Far from exclusionary, McEntire's geographic markers gird her relatable themes — desperation, loneliness, spiritual confusion — with a profoundly personal foundation, making them feel at once targeted and all-encompassing.

"I really approach lyric writing from a poet's perspective — 'What is like tangible for me?' — connect to that experience," McEntire offers. "A lot with this record, I just looked around at what was right in front of me. A lot of the places and the imagery, probably half of it is what I can see from my front porch and into the woods and the pond and stuff. Nature, it played a very instrumental part. What's so weird is if you don't know what Carteret County line is or Fishtown Road — but I feel like maybe the spirit is there, the essence. Maybe it's the way I sing it. I hope people can see that."
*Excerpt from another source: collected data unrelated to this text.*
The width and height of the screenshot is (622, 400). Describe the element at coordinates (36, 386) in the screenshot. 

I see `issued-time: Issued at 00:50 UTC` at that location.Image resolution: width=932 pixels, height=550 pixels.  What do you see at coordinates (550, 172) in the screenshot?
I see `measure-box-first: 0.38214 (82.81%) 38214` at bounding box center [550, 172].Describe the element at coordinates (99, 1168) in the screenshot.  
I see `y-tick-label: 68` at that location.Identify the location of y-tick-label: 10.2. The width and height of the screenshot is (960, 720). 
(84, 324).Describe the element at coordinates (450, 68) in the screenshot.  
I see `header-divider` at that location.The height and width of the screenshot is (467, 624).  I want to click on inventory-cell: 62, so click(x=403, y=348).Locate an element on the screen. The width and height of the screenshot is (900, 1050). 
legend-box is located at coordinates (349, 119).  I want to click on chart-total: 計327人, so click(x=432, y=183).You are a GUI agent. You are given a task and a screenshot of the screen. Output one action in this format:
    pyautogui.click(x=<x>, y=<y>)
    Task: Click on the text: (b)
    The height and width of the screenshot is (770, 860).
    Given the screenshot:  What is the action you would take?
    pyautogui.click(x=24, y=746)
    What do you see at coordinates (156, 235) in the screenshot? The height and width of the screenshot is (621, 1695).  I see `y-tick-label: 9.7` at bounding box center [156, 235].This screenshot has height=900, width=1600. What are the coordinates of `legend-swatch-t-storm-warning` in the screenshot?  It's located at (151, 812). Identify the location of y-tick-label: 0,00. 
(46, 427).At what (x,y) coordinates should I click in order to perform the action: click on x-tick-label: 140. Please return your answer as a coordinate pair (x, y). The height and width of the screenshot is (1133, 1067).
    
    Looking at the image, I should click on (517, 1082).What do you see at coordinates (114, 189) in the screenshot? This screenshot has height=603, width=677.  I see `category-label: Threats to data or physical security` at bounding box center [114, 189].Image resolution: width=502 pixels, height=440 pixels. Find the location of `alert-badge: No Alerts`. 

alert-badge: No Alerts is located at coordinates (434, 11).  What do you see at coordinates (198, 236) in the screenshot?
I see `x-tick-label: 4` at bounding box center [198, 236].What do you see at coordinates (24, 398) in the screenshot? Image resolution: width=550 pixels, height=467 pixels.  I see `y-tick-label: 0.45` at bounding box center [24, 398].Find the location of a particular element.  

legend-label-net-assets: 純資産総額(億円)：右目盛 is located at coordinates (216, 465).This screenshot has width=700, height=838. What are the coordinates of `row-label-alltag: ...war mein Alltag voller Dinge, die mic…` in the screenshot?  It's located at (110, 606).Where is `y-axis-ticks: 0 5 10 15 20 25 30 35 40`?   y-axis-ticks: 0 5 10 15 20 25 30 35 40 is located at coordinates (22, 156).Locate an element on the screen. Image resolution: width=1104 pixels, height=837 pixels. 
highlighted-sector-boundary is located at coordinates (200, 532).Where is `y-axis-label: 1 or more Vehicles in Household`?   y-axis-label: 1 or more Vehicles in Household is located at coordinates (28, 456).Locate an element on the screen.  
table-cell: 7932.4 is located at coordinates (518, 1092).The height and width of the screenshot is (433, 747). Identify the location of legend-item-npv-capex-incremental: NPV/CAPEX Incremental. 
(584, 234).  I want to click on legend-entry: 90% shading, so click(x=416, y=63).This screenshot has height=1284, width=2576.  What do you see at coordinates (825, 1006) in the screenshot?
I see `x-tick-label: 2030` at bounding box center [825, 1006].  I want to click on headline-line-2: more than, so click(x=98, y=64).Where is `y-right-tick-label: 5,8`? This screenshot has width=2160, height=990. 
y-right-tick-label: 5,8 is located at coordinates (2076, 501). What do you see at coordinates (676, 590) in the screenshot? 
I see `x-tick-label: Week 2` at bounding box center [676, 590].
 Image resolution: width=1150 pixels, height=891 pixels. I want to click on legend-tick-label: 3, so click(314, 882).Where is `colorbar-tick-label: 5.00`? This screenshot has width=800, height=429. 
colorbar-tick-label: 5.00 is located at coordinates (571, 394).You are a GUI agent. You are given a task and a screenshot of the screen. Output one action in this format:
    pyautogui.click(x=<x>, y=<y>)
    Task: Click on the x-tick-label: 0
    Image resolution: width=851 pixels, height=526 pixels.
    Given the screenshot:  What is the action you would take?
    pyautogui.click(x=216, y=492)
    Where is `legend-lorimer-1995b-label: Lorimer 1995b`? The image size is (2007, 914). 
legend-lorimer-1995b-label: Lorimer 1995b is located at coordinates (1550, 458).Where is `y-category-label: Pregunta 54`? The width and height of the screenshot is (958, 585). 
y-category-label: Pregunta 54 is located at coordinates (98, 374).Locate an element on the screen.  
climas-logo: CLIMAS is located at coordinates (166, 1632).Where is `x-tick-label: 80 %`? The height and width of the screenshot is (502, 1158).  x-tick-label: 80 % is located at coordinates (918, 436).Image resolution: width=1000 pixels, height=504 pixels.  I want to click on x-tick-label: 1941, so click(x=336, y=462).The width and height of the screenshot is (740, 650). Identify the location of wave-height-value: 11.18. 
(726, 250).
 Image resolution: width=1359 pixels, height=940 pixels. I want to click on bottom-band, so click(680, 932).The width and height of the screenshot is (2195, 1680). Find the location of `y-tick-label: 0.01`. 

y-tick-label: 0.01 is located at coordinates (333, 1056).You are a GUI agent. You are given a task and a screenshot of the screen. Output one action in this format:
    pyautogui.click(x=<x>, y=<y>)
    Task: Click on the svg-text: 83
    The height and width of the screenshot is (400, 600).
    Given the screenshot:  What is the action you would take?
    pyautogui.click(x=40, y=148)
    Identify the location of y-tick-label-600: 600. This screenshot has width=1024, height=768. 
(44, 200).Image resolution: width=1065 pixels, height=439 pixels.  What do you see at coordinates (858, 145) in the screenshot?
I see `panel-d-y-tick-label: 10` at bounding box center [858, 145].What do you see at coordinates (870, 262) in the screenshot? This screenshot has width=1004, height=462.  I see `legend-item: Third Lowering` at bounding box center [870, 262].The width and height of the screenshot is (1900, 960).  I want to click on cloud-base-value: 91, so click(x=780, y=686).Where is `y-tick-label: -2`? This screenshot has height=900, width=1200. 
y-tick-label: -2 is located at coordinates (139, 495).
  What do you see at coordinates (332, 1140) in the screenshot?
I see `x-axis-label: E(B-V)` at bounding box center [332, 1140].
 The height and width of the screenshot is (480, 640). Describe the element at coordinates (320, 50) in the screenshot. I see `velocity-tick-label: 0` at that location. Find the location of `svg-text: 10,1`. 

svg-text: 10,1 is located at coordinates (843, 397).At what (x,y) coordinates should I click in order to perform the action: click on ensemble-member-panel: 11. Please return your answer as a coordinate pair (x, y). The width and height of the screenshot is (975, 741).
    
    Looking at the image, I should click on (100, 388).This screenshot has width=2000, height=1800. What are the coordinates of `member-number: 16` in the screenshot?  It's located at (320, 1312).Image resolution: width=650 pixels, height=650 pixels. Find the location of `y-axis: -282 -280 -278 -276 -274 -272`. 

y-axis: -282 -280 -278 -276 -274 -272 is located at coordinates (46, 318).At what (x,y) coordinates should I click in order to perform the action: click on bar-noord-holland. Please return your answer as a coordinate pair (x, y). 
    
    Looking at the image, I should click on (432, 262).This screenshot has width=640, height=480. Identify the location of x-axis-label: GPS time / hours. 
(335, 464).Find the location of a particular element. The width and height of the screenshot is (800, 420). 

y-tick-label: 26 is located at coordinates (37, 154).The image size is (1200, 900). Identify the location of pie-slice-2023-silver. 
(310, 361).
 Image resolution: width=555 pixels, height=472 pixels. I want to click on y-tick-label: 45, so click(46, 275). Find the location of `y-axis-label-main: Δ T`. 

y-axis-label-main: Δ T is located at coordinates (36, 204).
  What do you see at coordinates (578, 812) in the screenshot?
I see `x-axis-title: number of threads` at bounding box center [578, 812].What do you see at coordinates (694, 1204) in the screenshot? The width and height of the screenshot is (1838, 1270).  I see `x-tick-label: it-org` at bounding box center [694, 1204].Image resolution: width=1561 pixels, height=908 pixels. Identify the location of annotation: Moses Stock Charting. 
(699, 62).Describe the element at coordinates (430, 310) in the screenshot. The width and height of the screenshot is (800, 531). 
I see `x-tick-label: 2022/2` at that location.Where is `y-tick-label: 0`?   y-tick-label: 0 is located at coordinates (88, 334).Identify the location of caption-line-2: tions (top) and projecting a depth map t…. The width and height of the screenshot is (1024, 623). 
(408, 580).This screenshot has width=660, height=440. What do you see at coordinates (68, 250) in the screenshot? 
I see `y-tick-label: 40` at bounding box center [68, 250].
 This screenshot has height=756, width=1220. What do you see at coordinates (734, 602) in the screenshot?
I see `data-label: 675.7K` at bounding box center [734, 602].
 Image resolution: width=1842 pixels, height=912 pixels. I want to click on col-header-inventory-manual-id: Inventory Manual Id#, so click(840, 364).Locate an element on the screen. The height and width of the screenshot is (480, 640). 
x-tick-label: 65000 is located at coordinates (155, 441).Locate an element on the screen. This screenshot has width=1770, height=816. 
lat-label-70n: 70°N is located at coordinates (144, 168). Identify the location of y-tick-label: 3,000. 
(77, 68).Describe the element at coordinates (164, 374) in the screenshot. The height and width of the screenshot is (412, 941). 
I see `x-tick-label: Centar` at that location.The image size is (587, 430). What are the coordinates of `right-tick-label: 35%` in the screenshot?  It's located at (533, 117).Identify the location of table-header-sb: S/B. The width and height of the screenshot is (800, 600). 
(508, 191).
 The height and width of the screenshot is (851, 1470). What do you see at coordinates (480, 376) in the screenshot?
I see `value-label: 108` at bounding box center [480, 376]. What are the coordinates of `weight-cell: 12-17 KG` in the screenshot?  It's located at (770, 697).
And much of what Mount Moriah — and the various regional and national talents who guest on How to Dance — does directly supports McEntire's cutting croon. The horns (contributed by the likes of renowned trombonist Jeb Bishop) and strings (composed by St. Vincent collaborator Daniel Hart) consistently elevate her most cathartic moments. Angel Olsen's high-winding warble lends honky-tonk grit to the probing mysticism of "Precita."

But there are also moments — like the intricate counterpoints that guitarist Jenks Miller and bassist Casey Toll weave beneath the delicate chorus of "Baby Blue" — that challenge McEntire's dominance. Which makes sense given her bandmates' pedigrees. The far-ranging, metal-leaning project Horseback is but the tip of Miller's vast, omnivorous catalog; Toll's experience extends from Mount Moriah's sturdy rock to brash bouts of jazz and noise. And the band's busier moments prompt McEntire to dig up some of the rasping intensity she brought to the fierce and fondly remembered post-punk outfit Bellafea.

"A lot of the time it didn't start with her vocals," Miller says. "Like 'Calvander,' I pretty much recorded a demo of the whole song and then gave it to them, and then Heather wrote lyrics to go with the song. And so there is more of that kind of thing going on here, too. And I think that that is a result of the fact that we all feel more confident and more capable."

McEntire also emphasizes the importance of the group's collaborative spirit. But with How to Dance, she depended just as much on their unflinching support. Toll has been with Mount Moriah now for the better part of six years. Miller and McEntire have been best friends for a decade. Together, they helped her get exactly what she needed out of this new collection.

"I was clinging to this hope, and I was kind of writing these stories around that hope," McEntire recalls. "And eventually, I felt that hope. And that's why I feel such an intimate connection to these songs."